Otro gran enemigo es la falta de esperanza en que podamos liberarnos, aunque a lo mejor nos suceda como a aquella águila encadenada que llevaba tiempo intentando elevar el vuelo y romper así su atadura, y ya lo había conseguido en su último intento, pero se cansó y se resignó a su encerramiento sin darse cuenta de que ya estaba libre.
Olvidamos demasiadas veces que los grandes logros se alcanzan casi siempre después de muchos intentos fallidos. Tendemos a conformarnos, a acomodarnos a nuestras cadenas porque nos cuesta romperlas y entonces nos autoconvencemos de que no existen o de que no nos importa que existan.
Hay un tipo de esperanza —ha escrito Josef Pieper— que surge de la energía juvenil pero se agota con los años, al ir declinando la vida: el recuerdo se vuelve hacia el “ya no” en lugar de dirigirse hacia el “aún no”. Sin embargo, la verdadera esperanza otorga al hombre un “aún no” que triunfa sobre el declinar de las energías naturales. Da al hombre tanto futuro que el pasado aparece como “poco pasado”, por larga y rica que haya sido la vida. La esperanza es la fuerza del anhelo hacia un “aún no” que se dilata tanto más cuanto más cerca estamos de él.

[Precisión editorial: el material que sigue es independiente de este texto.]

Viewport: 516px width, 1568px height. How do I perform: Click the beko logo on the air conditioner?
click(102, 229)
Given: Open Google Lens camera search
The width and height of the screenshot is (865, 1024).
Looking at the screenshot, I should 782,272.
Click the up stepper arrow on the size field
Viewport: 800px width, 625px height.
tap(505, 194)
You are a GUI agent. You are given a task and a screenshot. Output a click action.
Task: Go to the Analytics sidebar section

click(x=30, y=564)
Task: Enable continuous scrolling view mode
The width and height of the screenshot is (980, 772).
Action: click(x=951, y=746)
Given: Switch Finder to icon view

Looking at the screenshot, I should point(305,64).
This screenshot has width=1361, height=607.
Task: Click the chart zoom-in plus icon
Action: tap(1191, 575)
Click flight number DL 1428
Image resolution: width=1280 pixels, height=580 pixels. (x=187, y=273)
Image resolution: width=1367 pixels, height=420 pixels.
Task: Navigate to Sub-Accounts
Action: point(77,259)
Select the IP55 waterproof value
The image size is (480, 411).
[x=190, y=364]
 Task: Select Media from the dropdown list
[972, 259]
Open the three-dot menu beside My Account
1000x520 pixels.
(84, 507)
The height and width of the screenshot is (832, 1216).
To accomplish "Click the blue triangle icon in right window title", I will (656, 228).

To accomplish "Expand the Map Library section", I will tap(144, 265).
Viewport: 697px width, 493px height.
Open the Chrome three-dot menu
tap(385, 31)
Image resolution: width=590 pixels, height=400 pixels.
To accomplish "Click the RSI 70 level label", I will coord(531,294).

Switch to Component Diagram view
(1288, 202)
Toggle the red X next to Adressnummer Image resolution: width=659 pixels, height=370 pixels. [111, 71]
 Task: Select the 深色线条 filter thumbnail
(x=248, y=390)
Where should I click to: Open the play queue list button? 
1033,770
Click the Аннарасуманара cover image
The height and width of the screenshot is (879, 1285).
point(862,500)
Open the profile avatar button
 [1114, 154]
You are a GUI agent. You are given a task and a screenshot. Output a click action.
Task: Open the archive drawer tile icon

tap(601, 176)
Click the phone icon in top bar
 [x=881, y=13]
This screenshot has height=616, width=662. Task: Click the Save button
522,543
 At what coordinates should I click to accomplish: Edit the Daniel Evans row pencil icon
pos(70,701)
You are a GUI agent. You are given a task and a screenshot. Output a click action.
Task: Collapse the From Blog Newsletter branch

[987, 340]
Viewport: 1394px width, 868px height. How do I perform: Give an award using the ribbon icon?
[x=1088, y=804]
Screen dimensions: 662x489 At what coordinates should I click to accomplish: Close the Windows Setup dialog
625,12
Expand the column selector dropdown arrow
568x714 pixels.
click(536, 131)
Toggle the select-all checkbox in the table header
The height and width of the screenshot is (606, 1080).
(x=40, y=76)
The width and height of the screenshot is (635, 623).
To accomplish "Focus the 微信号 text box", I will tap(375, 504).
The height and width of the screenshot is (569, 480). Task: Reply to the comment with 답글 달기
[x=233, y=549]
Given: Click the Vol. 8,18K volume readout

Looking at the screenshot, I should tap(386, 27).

Por eso, la verdadera esperanza produce una eterna juventud. Comunica al hombre elasticidad y ligereza, suelta y tirante al mismo tiempo, que es frescura propia de un corazón fuerte. Es una despreocupada y confiada valentía, que caracteriza y distingue al hombre de espíritu joven y lo hace un modelo tan atractivo. La esperanza da una juventud que es inaccesible a la vejez y a la desilusión. Así, aunque día a día perdemos un poco la juventud natural, podemos día a día renovar nuestra juventud de espíritu. En vez de dar culto a la juventud del cuerpo, de modo exterior y forzado, y que además produce desesperanza al ver cómo se va marchando, se ponen a la vista las cimas más altas a las que se puede remontar la esperanza del hombre que rejuvenece día a día su espíritu.